Wednesday, October 27, 2004

Bush's fiscal plan less bad than Kerry's

Bush detractors bash Bush for what he's done to the deficit. I agree.

Bush detractors say that's reason to vote for Kerry. I disagree. For three reasons:

  1. The deficit going forward. Under Kerry's plan, the deficit would grow even faster than under Bush's plan. (I base this analysis on Global Insight, Inc.'s modeling of the impacts of each candidate's fiscal proposals.) Here are the data:

    • 2009 deficit under Bush plan: $375 billion (bad)
    • 2009 deficit under Kerry plan: $447 billion (worse)

    • 2014 deficit under Bush plan: $532 billion (bad)
    • 2014 deficit under Kerry plan: $644 billion (worse)

    (Pay no attention to either candidate's pledge to cut the deficit in half in five years.)

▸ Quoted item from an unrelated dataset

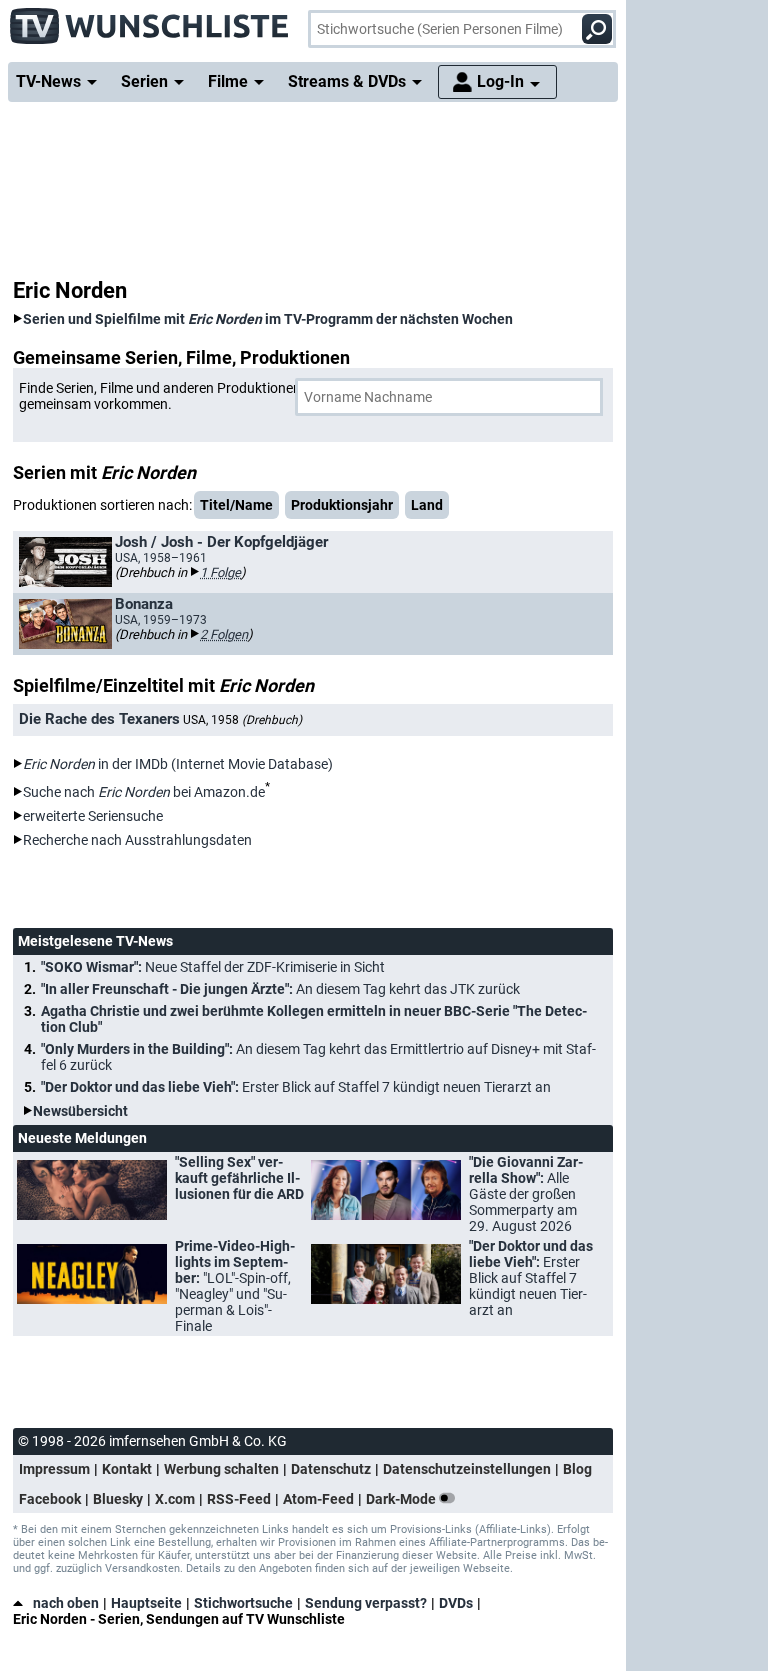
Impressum (54, 1469)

  2. Tax cuts versus spending increases. The Kerry plan would increase the deficit primarily through increased spending (more than offsetting the increased taxes on high earners) while the Bush plan would increase the deficit primarily through lower taxes. Lower taxes are good; increased spending is bad.
  3. Drivers of growth. Any growth under the Kerry plan would be driven primarily by government spending. Bush growth would be driven largely by market-friendly policies (like extending the reductions in taxes on dividends and capital gains) which would ultimately boost both stock market values and capital spending, growing the economy. Bush's plan is better for the economy's long-term health.

So, while Bush has never met a spending increase he's willing to veto, and while he has presided over outrageous growth in domestic spending, he's still better on fiscal policy than his challenger.